Pouvez-vous réécrire sous forme de liste le paragraphe de l'article qui commence par « L’histoire qui va suivre », en conservant ses faits principaux ?

• ARTICLE
● ● ● ● ● ● ●

Fais-Y bien

Le crow Benjamin Ribeyre, guide établi à la Grave, a skié en fin de saison le couloir en Y depuis son entrée supérieure dans le secteur du Pan de Rideau. Un couloir radical avec un engagement digne du regard plongeant de la Meije sur la vallée de la Romanche. Il nous raconte cette aventure partagée avec sa compagne après une longue attente brumeuse dans les affres des mondes inférieurs.

L’histoire qui va suivre raconte l’une des plus belles journées de ski de la saison dernière, la descente du couloir en Y depuis son entrée haute sans utiliser de corde. La saison avait pourtant très mal commencé avec un manque cruel de neige, puis des conditions avalancheuses. Nous sommes fin mars et le derby de la Meije avance à grands pas. Cette année je n’y participerai pas. Avec mon métier de guide de haute montagne je n’ai pas eu le temps de m’entraîner. Mais j’irai quand même y faire la fête !

Ma pote Nasta m’appelle :
“Eh Benj ! Tu te souviens de mon amie américaine Erin ? Elle arrive ce soir à La Grave et elle reste ici deux semaines. Passe à la maison boire un coup et après on descendra au village faire la pré-fête du derby !”
Avec Nasta et Erin nous enchaînons pendant quelques jours les soirées et autres beuveries. De toute façon impossible de skier : le temps est pourri… Il pleut à 2 400 m…
6 avril, encore une soirée… Mais cette fois-ci nous nous esquivons Erin et moi avant de changer de monde ! Il a neigé toute la journée et demain la météo annonce enfin du soleil il ne va pas falloir rater ça. Nous abandonnons Nasta lancée sur des danses endiablées.

7 avril, la météo ne s’est pas trompée ! Grand ciel bleu. Nous essayons d’appeler Nasta pour qu’elle vienne avec nous, mais pas de réponse. Erin et moi conduisons jusqu’à La Grave et nous prenons le téléphérique vers 10 heures. Arrivés à P1 nous avons la surprise de découvrir Nasta qui vient de faire une première descente. Guronsée comme jamais, elle n’a pas dormi la nuit dernière et est descendue prendre la première benne. “C’était trop bon, de la tuerie ces conditions !” Ah ah ah Nasta est une machine.

Nous continuons de monter. Sans prendre la première benne, aussi incroyable que cela puisse paraître il n’y a toujours pas de traces dans le Pan du Rideau. Je propose aux filles d’aller là-bas. Nasta restera dans les classiques. Elle ne veut pas tenter de pente raide sans avoir dormi. Tranquillement nous nous préparons à 3 200. Vingt minutes de peau plus tard nous arrivons à la Brèche du Pan de Rideau. Toujours aucune trace ! Je propose à Erin de tracer la traversée qui est souvent plaquée. Ça doit être mon vingtième Pan cette année je commence à la connaître cette traversée. Quand on traverse on passe juste au-dessus de l’entrée haute des Y. Personne ces dix dernières années n’a skié cette entrée sans avoir recours à une corde. Je penche la tête justement dans la direction de l’entrée directe. C’est gavé de neige. Je n’ai jamais vu ça. J’en parle à Erin qui me suit de loin. Elle ne veut pas se lancer dans cette pente comme ça.

● ● ● ● ● ● ●

• JEU DE DONNÉES
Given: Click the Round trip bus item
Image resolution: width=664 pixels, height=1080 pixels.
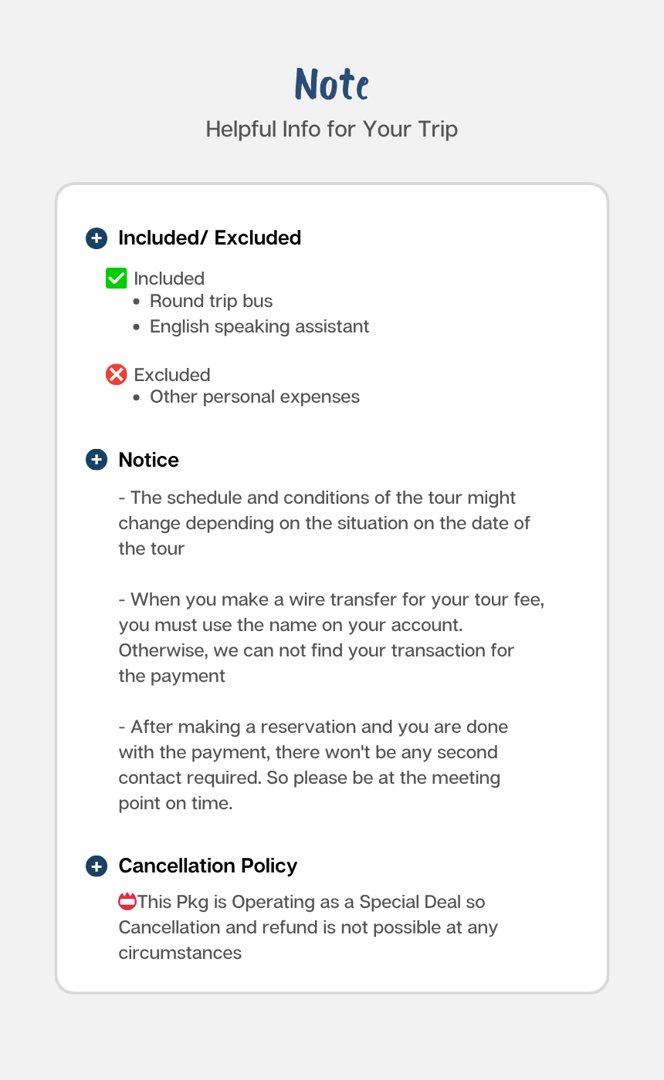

● ● ● ● ● ● ●

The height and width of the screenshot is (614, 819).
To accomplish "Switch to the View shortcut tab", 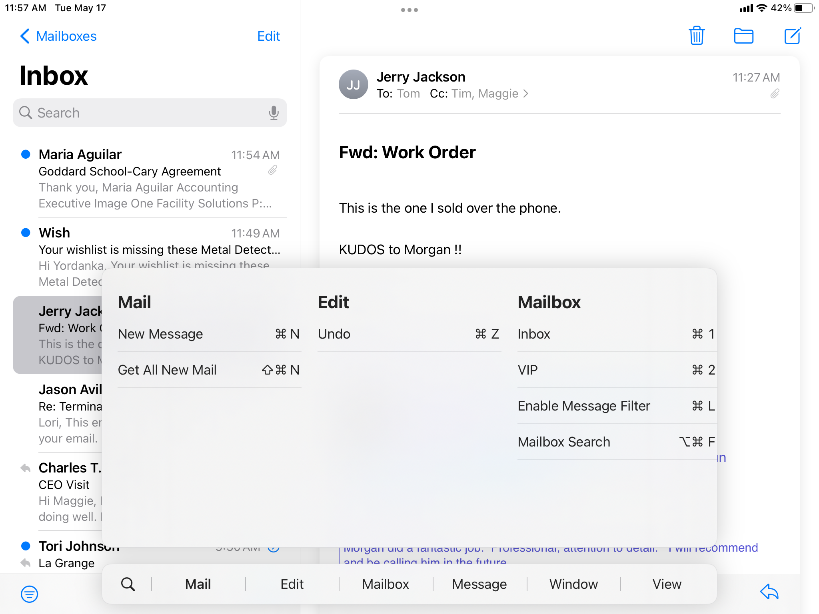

● ● ● ● ● ● ●

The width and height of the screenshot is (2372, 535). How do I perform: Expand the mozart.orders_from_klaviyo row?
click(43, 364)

● ● ● ● ● ● ●

• CORRIGÉ
- Récit de l'une des plus belles journées de ski de la saison dernière : la descente du couloir en Y depuis son entrée haute, sans corde.
- Début de saison très mauvais : manque cruel de neige, puis conditions avalancheuses.
- Fin mars, le derby de la Meije approche.
- Pas de participation cette année, faute de temps pour s'entraîner à cause du métier de guide de haute montagne.
- Présence prévue malgré tout pour faire la fête.